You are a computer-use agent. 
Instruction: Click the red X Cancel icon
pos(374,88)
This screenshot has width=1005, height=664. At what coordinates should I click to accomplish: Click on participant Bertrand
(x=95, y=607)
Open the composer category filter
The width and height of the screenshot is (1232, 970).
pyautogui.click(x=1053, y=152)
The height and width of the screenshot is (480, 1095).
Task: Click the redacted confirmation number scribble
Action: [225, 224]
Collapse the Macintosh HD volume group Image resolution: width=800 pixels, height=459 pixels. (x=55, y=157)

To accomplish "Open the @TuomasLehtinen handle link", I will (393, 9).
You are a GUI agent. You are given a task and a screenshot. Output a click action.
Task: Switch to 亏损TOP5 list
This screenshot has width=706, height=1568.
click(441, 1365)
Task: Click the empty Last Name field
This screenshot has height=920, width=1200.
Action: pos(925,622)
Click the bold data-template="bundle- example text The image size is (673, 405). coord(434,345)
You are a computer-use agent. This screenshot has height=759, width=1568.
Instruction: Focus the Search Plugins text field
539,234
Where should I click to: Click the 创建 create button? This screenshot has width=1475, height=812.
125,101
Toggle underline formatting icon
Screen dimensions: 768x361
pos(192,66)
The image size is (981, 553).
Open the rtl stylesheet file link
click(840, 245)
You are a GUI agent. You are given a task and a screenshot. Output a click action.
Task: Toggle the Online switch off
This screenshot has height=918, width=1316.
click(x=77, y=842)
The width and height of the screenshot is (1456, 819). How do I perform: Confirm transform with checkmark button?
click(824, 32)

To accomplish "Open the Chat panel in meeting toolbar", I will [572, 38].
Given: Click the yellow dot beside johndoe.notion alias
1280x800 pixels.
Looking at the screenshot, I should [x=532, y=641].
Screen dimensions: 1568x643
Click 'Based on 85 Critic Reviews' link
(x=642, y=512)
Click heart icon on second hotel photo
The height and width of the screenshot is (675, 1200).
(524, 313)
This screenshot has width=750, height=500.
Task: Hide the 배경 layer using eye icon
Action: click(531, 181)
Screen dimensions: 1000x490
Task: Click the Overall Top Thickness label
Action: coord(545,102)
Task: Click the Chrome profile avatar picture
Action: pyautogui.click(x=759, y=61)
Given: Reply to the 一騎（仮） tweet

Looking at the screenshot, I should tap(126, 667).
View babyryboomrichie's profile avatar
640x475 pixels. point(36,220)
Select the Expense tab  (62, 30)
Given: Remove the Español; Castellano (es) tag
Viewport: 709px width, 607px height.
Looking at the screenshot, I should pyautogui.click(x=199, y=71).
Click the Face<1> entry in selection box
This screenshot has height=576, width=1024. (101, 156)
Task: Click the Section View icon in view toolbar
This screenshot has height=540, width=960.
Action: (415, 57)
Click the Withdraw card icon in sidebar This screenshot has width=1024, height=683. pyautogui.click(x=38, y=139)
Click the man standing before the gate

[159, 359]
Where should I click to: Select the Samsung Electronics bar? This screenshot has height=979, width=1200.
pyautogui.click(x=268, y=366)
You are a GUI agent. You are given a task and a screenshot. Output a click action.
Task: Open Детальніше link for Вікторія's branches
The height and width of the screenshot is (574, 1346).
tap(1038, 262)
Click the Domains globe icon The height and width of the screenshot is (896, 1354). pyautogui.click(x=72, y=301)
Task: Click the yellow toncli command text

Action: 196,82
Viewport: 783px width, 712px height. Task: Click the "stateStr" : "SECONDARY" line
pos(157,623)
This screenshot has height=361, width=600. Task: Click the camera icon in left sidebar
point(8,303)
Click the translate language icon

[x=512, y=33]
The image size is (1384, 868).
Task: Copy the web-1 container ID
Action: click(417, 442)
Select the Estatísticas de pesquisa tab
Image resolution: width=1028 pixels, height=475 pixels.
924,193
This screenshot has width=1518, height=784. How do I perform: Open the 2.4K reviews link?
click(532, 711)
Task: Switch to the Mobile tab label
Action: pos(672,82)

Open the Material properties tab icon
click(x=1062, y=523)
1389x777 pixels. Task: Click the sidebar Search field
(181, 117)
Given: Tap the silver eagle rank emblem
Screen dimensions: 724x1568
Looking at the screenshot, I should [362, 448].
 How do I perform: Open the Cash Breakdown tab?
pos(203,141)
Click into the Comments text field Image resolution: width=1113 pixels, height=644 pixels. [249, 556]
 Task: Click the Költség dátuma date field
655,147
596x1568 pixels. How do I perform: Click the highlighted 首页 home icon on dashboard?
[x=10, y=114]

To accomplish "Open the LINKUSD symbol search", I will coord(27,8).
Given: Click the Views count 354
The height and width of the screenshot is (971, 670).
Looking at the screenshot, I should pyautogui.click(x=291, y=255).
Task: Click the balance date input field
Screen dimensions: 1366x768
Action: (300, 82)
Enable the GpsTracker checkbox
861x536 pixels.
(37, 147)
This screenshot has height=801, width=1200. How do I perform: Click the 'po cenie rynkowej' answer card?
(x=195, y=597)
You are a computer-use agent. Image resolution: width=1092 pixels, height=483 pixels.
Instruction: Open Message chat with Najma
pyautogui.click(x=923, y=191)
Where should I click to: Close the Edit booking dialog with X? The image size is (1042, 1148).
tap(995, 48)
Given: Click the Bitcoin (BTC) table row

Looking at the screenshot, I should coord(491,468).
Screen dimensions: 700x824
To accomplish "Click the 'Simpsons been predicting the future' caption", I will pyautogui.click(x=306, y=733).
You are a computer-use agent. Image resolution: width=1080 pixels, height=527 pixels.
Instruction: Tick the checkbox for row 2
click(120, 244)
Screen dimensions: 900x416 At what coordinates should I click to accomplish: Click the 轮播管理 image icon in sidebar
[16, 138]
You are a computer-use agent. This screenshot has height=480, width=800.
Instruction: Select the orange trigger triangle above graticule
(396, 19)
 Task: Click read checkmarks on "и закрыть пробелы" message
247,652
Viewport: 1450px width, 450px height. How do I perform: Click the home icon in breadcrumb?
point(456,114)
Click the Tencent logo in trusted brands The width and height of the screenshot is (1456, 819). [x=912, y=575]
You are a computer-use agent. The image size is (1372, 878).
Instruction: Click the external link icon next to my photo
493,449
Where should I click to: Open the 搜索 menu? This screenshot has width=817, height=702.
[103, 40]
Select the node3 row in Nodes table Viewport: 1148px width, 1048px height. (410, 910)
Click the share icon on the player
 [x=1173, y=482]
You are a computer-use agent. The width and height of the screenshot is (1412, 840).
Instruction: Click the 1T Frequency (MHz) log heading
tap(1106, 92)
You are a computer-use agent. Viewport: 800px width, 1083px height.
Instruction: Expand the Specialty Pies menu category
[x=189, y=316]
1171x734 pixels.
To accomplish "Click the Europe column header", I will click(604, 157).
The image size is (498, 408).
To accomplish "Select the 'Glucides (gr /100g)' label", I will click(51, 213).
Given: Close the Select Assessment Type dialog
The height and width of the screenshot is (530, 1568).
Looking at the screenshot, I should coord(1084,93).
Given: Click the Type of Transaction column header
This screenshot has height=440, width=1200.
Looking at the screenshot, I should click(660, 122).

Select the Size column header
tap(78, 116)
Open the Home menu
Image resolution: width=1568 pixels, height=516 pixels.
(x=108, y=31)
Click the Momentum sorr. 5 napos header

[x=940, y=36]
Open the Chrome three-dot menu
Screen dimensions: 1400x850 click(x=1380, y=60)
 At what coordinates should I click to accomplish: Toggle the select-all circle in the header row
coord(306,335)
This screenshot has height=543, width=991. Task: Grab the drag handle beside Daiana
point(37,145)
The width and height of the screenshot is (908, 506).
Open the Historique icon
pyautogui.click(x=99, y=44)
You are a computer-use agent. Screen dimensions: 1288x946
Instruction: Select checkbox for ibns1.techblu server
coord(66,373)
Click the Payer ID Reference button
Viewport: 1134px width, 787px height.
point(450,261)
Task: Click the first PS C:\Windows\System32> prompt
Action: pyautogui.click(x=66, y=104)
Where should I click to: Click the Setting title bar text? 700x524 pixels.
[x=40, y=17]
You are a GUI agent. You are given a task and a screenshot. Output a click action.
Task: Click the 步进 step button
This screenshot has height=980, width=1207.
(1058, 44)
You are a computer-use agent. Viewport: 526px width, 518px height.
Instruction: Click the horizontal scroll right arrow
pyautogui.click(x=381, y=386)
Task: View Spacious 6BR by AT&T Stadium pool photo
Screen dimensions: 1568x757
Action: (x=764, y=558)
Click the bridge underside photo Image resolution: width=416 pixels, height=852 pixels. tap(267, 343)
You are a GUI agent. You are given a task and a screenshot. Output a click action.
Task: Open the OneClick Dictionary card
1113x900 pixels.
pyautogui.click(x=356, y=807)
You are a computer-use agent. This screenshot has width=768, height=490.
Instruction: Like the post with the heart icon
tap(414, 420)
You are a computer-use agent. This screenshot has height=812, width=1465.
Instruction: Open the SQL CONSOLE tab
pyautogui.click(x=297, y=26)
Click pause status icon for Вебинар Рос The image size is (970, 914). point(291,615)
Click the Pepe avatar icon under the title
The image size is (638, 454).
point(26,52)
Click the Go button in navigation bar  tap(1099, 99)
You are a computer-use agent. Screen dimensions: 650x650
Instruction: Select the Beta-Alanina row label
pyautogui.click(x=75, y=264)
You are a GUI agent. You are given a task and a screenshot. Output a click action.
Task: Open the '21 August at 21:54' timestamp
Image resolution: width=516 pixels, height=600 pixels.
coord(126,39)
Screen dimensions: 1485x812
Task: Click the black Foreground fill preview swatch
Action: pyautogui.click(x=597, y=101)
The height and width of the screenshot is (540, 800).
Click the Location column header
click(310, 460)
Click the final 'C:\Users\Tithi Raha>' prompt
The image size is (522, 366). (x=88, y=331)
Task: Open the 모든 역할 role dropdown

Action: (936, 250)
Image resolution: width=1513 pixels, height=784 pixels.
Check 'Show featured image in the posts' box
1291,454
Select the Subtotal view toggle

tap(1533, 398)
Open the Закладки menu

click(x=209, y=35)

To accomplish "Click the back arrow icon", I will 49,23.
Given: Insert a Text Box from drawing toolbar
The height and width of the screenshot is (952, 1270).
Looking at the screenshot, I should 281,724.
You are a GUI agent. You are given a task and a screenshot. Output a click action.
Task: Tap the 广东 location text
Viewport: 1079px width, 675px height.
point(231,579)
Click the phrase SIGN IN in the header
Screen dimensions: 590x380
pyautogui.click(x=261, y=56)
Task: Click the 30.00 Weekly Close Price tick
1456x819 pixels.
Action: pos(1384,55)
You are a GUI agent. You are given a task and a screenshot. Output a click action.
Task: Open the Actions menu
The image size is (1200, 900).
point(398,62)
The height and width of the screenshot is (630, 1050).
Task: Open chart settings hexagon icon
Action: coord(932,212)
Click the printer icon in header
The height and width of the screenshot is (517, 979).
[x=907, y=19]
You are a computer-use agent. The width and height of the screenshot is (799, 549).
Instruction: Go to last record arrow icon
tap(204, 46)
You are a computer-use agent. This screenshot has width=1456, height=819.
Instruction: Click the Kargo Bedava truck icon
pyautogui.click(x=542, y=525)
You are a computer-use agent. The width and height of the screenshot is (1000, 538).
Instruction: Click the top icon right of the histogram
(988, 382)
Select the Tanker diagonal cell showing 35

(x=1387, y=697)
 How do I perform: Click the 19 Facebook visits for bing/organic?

_Problem statement_: Can you recast the data above, from the line that contains "Click the Withdraw" through the line that contains "Action: 196,82", as a Markdown table with the columns Row and Entry, giving each line its own numbered row and leaving out blank lines?

_Result of the exercise_:
| Row | Entry |
|---|---|
| 1 | Click the Withdraw card icon in sidebar This screenshot has width=1024, height=683. pyautogui.click(x=38, y=139) |
| 2 | Click the man standing before the gate |
| 3 | [159, 359] |
| 4 | Where should I click to: Select the Samsung Electronics bar? This screenshot has height=979, width=1200. |
| 5 | pyautogui.click(x=268, y=366) |
| 6 | You are a GUI agent. You are given a task and a screenshot. Output a click action. |
| 7 | Task: Open Детальніше link for Вікторія's branches |
| 8 | The height and width of the screenshot is (574, 1346). |
| 9 | tap(1038, 262) |
| 10 | Click the Domains globe icon The height and width of the screenshot is (896, 1354). pyautogui.click(x=72, y=301) |
| 11 | Task: Click the yellow toncli command text |
| 12 | Action: 196,82 |